-- Work to be completed --
Search the data for the string "link" and extract every line where it appears.

****************************************

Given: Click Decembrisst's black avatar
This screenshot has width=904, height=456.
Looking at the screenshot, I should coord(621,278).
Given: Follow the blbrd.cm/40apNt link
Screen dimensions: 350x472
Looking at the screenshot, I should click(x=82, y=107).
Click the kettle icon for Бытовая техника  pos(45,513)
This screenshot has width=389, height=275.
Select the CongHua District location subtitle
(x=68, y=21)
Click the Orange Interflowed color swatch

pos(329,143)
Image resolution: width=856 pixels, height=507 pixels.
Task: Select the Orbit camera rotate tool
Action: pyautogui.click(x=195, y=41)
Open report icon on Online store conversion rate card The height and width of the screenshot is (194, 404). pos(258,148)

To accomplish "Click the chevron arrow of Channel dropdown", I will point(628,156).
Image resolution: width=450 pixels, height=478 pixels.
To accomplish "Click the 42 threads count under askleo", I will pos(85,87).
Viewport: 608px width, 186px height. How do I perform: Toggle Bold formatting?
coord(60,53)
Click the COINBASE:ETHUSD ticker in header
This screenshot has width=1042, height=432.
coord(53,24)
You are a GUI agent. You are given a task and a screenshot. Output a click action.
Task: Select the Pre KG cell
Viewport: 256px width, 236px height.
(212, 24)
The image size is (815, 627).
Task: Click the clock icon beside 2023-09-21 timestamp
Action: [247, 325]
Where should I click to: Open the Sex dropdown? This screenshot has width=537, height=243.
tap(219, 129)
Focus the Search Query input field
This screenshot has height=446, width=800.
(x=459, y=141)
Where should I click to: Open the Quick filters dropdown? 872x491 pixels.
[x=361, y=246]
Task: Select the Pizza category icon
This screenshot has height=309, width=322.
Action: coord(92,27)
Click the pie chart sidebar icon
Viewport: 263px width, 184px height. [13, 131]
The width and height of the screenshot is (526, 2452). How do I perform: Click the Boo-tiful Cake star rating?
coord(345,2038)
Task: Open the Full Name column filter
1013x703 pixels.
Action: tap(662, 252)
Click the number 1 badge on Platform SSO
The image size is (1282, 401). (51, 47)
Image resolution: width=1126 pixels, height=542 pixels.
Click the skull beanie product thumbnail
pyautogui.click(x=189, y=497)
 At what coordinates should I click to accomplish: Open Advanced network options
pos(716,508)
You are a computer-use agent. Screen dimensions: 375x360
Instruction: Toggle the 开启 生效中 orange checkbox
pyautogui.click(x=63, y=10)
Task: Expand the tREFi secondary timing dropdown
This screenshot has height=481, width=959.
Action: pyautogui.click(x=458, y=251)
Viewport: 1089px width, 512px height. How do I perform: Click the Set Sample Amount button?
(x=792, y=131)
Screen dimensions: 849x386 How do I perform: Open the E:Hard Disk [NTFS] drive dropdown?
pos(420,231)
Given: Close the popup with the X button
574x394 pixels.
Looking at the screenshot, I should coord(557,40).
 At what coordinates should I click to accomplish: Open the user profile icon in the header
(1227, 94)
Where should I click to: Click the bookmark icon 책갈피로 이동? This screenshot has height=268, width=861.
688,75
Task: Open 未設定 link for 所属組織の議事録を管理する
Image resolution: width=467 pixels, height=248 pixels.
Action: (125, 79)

****************************************

-- Answer section --
Given: Follow the blbrd.cm/40apNt link
Task: Open 未設定 link for 所属組織の議事録を管理する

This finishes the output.